A desobrigação do uso de máscara em espaços abertos e onde haja possibilidade de distanciamento, anunciada pelo gabinete de crise para o enfrentamento à covid-19 no Rio Grande do Sul, trouxe à tona uma discussão: depois de dois anos numa rotina onde uma parcela da população manteve o distanciamento, como voltar a andar sem máscara, frequentar locais públicos com mais pessoas, retornar ao trabalho ou aos estudos de forma presencial?
O psiquiatra Vitor Calegaro, professor da Universidade Federal de Santa Maria e idealizador da iniciativa RESILIEIGHT, destaca que as mudanças drásticas na rotina ocorridas ainda no início da pandemia de coronavírus ensinaram aos seres humanos a necessidade de se adaptarem às situações.
— De uma maneira geral, houve uma adaptação. Um "novo normal". Agora, estamos indo em direção a isso novamente. Teremos que retornar às atividades presenciais, o que gerará uma necessidade de adaptação da rotina e isso poderá causar um aumento de ansiedade —explica.
Calegaro destaca que não há uma recomendação geral que se aplique a todos, mas ressalta a importância de praticar exercícios físicos e frequentar áreas abertas como recomendação anti-estresse.
— A pessoa precisa ver como se sente. Se é alguém com receio, talvez, seja melhor ir tirando a máscara aos poucos, por exemplo. O que não pode é ficar recluso — alerta.
Para a psicóloga Samantha Sittart, especialista em psicoterapia psicanalítica e membro do grupo de pesquisa Envelhecimento e Saúde Mental (GPESM-CNPq), cada pessoa sentiu de uma forma a pandemia.
— Não adianta baixar uma portaria para todos voltarem, de uma hora para outra, à rotina anterior ao período pandêmico. Dentro do estabelecimento de trabalho surgiram novas demandas. Estamos falando sobre saúde mental laboral. Por isso, é preciso este olhar atento ao trabalhador. Esta volta precisa ser gradual. Por exemplo, começar com meio turno. É um trabalho de formiguinha. Soube de uma escola onde alguns professores apresentavam dificuldade para falar alto usando máscara. Então, a instituição disponibilizou microfone. Isso é um olhar atento para a saúde mental do colaborador — comenta a psicóloga.
Segundo Samantha, é preciso analisar caso a caso.
— O que ainda impera é bom senso. Continuando com protocolos que surgiram durante a pandemia, buscando locais abertos e ir a locais públicos fora de horários de pico, fazer escolhas mais conscientes. Quando a gente se cuida, estamos cuidando do outro — acrescenta.
Samantha destaca que o ser humano precisa socializar e que a saúde mental também está vinculada à importância da troca, de saber lidar com a limitação do outro e com a própria, poder conversar, trocar ideias e lidar com as diferentes opiniões.
— Há pessoas que vão se libertar da máscara e outras enfrentarão maior dificuldade, inclusive, de frequentar espaços públicos. Minha sugestão é que, se sentir medo de ir ao cinema, vá usando máscara e sente o mais próximo da porta ou afastado de outras pessoas ou em horários alternativos. A ideia é que esta dessensibilização seja feita aos poucos — aconselha.
É preciso entender, aponta Calegaro, que a ansiedade causada pelo medo, em última análise, surge porque o cérebro identifica um perigo potencial relacionado ao coronavírus, como o contágio ou levar o vírus para casa. Mesmo que, involuntariamente, o cérebro procurará estes perigos para identificá-los, e isso causará ansiedade. Uma vez que se vê o ambiente tranquilo e, racionalmente, a pessoa consiga pensar que há pouco risco e, ainda assim, não tire a máscara porque a ansiedade não deixa, é preciso entender que, para reduzir esta ansiedade, é preciso se expor.

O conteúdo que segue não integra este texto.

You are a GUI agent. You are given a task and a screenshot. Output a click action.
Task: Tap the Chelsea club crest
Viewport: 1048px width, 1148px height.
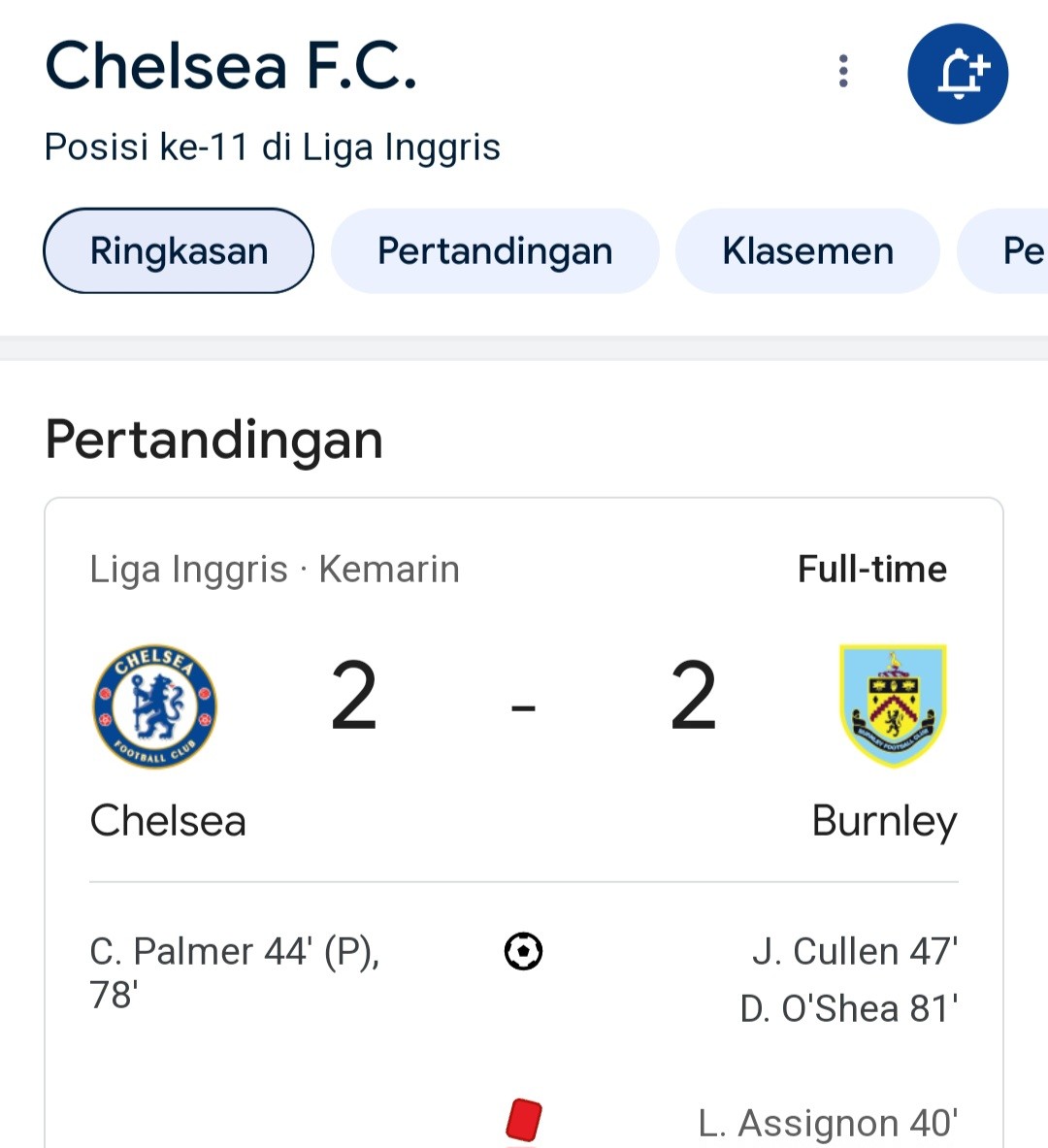pos(154,706)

— Evitar estas situações ansiogênicas para quem tem mais dificuldade pode ser um comportamento fóbico, uma esquiva fóbica. Ou seja, com a identificação de uma possível ameaça, a pessoa ansiosa tende a lidar evitando este perigo em potencial. Mas o evitar a situação aumenta ainda mais os sintomas de ansiedade. Este é um mecanismo presente em diversos transtornos fóbico-ansiosos, como transtorno de ansiedade social, transtorno do pânico e agorafobia (medo de lugares e situações que possam causar pânico) — esclarece.
Calegaro afirma que o caminho é enfrentar, se expondo à ansiedade, não de uma forma que seja muito intensa. Tudo deve ser aos poucos, até que chegará a uma hora em que a mente entenderá que não há este perigo com tal intensidade.
— Vale lembrar que a pandemia não terminou e que isso é um passo dentro do processo de volta à realidade anterior ao coronavírus. A liberação da máscara em locais abertos, flexibilizada pelo governo, não significa que não devemos manter os cuidados contra a covid-19 — finaliza.